I solved the problem by:
- making AnnotationType an immutable object (all fields final)
- exposing the instance to other threads via an unsynchronized write to 
Class.annotationType field only after constructor is finished and final 
fields are frozen
- exposing the instance to current thread for recursive calls in the 
middle of the constructor via a special:

private static final ClassValue<ThreadLocal<AnnotationType>> 
IN_CONSTRUCTION = ...

field.

It's true, this does present an overhead in storage, since every Class 
instance for annotation type will have a ClassValue.ClassValueMap 
installed, but it is hoped that the number of different annotation 
classes is not big compared to the number of all classes. A ThreadLocal 
referenced by ClassValue is only set for the in-flight recursive call 
and cleared afterwards.

Because with such non-blocking access to AnnotationType, 
AnnotationType.getInstance() can be used in AnnotationSupport properly 
to quickly access the AnnotationType instances. The access to 
AnnotationType with this patch is so quick that I added 2 fields to it 
(container, containee) where the container and/or containee for a 
particular annotation type are cached and used in AnnotationSupport to 
resolve repeating annotations. This is much faster than invoking 
Class.getDirectDeclaredAnnotation() which is a HashMap.get, followed by 
reflective invocation of the "value" method on that annotation.

The patch is here:

http://dl.dropbox.com/u/101777488/jdk8-tl/AnnotationTypeSupport/webrev.01/index.html

The benchmarks that show improvement are the same benchmarks used in my 
related proposed patch (Class.getAnnotations() bottleneck):

https://raw.github.com/plevart/jdk8-tl/JEP-149/test/src/test/ReflectionTest.java

The results are combined results using plain JDK8 code with repeating 
annotation and then one patch applied at a time and finally both patches 
combined:

https://raw.github.com/plevart/jdk8-tl/JEP-149/test/benchmark_results_i7-2600K.txt


Regards, Peter

P.S.

Maybe this is not the best approach.
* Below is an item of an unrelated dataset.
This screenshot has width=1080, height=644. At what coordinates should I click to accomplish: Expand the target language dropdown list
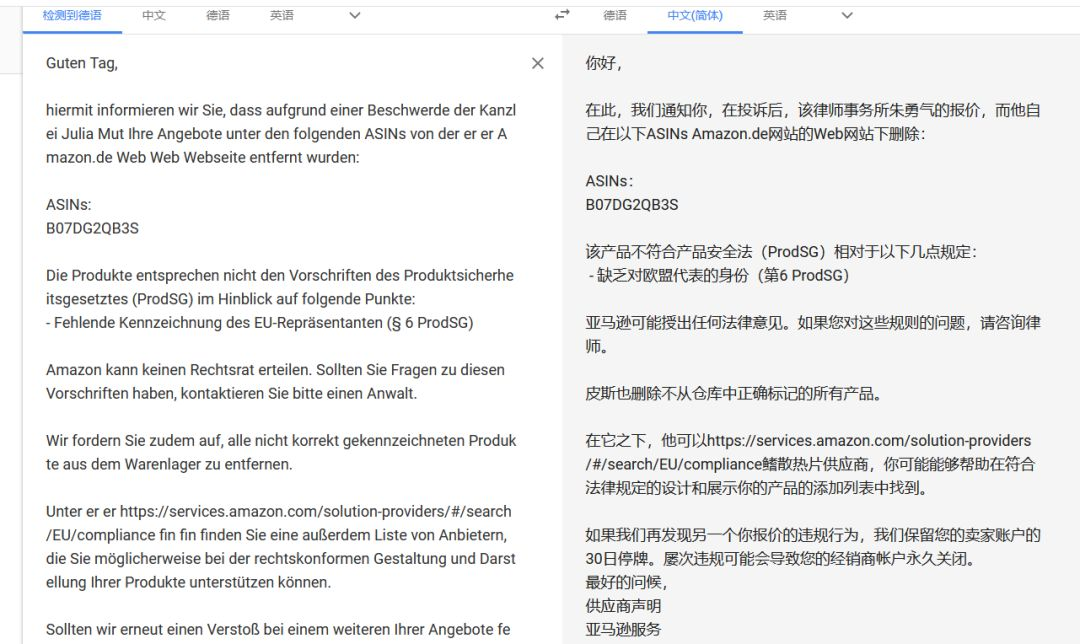847,15
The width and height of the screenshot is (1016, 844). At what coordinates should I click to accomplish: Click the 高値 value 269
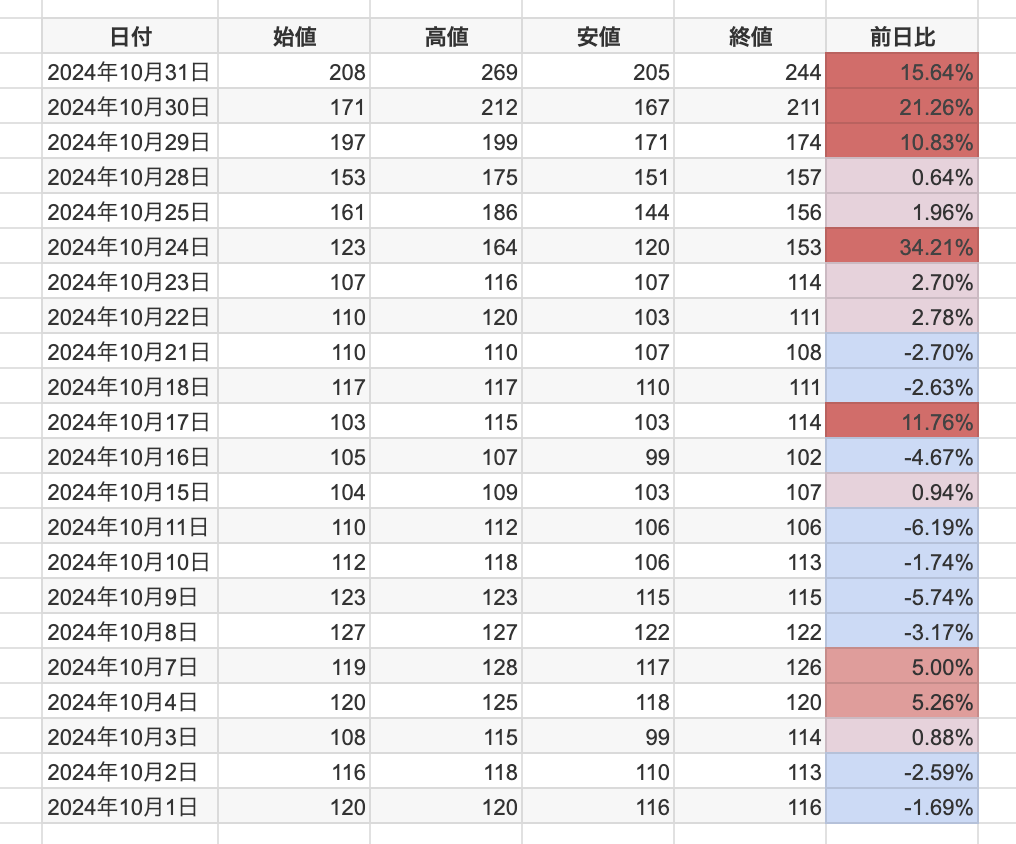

Another approach would be to 
construct a special non-recursive variant of annotation parsing logic 
that would be used only for select meta-annotations - just enough to 
construct an AnnotationType with all it's data.
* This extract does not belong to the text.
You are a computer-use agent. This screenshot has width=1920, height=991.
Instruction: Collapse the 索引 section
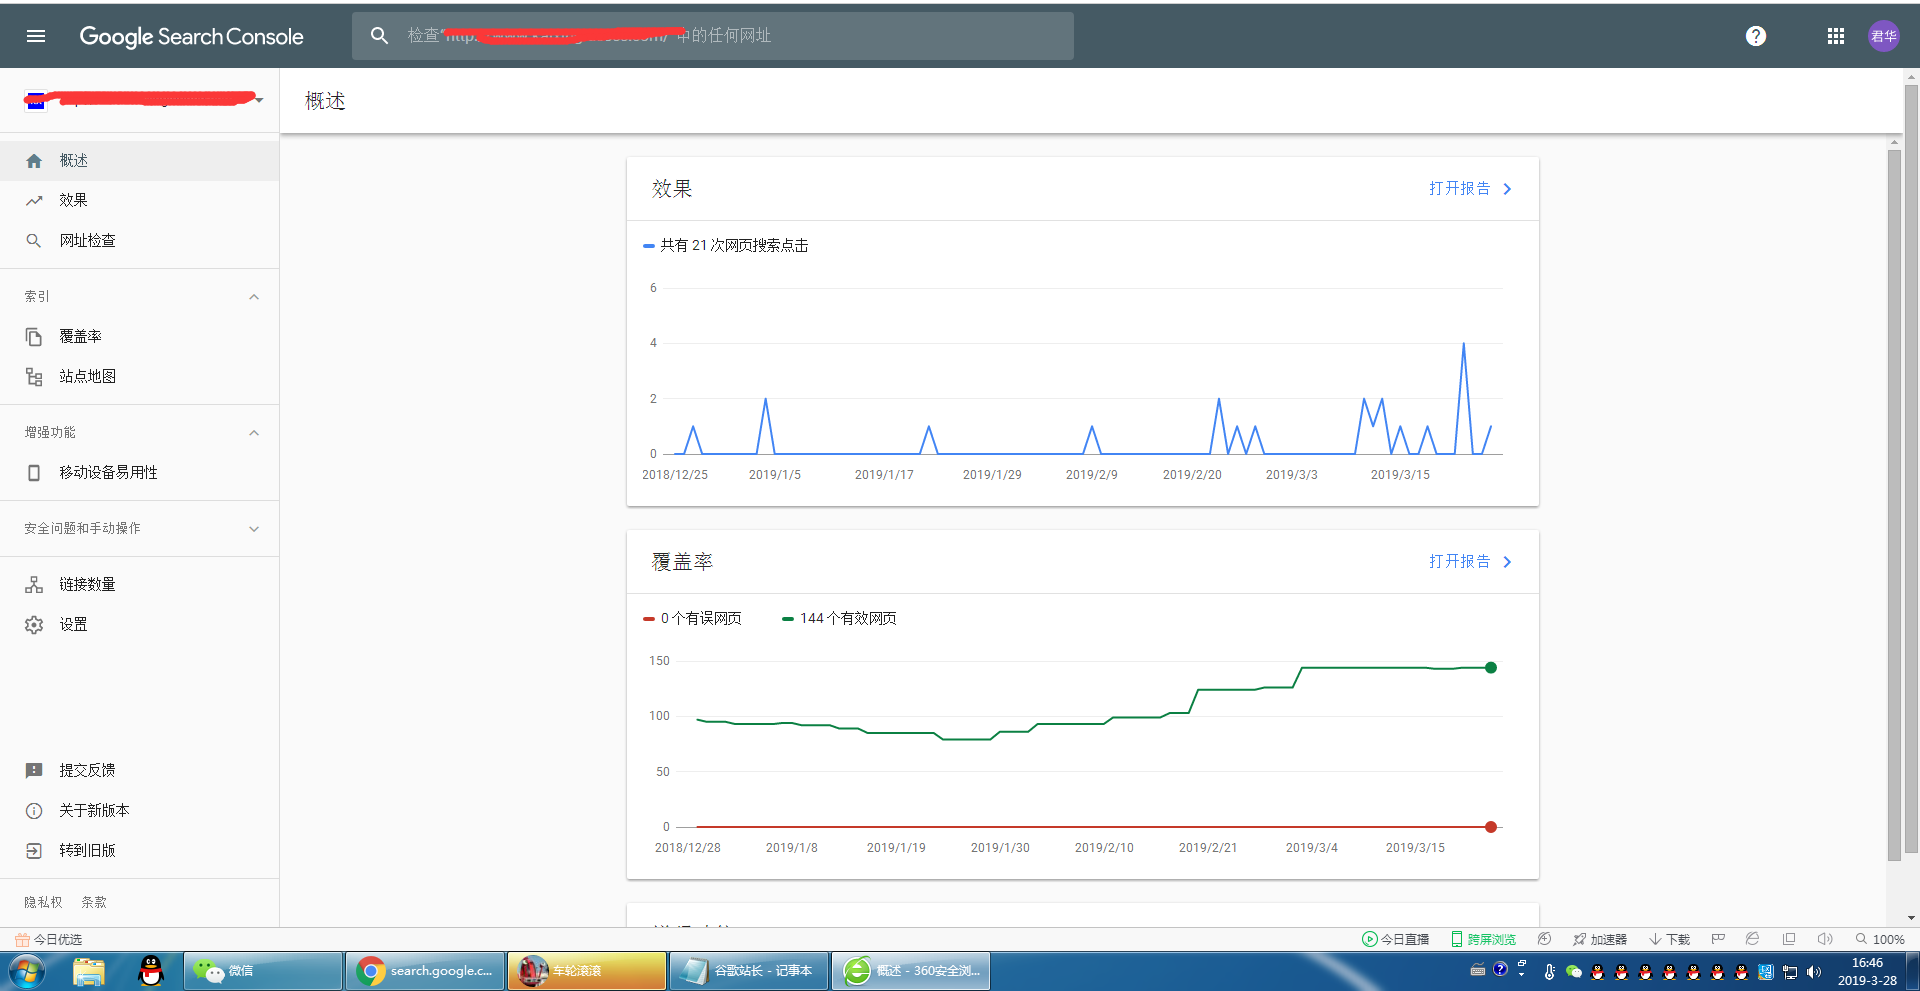coord(254,297)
The proposed patch is trying to keep the semantics of original logic, 
which is not entirely correct. The patch is not trying to solve the 
logic in-correctness. Here's a contrived example that exposes the 
in-correctness:

Let's have the following two annotations:

@Retention(RetentionPolicy.RUNTIME)
@RuntimeAnnotationB
public @interface RuntimeAnnotationA {}

@Retention(RetentionPolicy.RUNTIME)
@RuntimeAnnotationA
public @interface RuntimeAnnotationB {}

and the following test:

@RuntimeAnnotationA
public class AnnotationRetentionTest {
     public static void main(String[] args) {
         RuntimeAnnotationA ann1 = 
AnnotationRetentionTest.class.getDeclaredAnnotation(RuntimeAnnotationA.class);
         System.out.println(ann1 != null);
         RuntimeAnnotationA ann2 = 
RuntimeAnnotationB.class.getDeclaredAnnotation(RuntimeAnnotationA.class);
         System.out.println(ann2 != null);
     }
}


The test, when run, prints:

true
true

Now change the RuntimeAnnotationA's retention policy to:

@Retention(RetentionPolicy.CLASS)
@RuntimeAnnotationB
public @interface RuntimeAnnotationA {}

...and only recompile the RuntimeAnnotationA.
When the test is run again with the recompiled RuntimeAnnotationA it prints:

false
true


Although the annotation data for RuntimeAnnotationA is present in both 
AnnotationRetentionTest and RuntimeAnnotationB class files, the order of 
initialization and recursion causes the RuntimeAnnotationA to be loaded 
as RUNTIME annotation into the RuntimeAnnotationB.class (WRONG) but not 
into the AnnotationRetentionTest.class (CORRECT).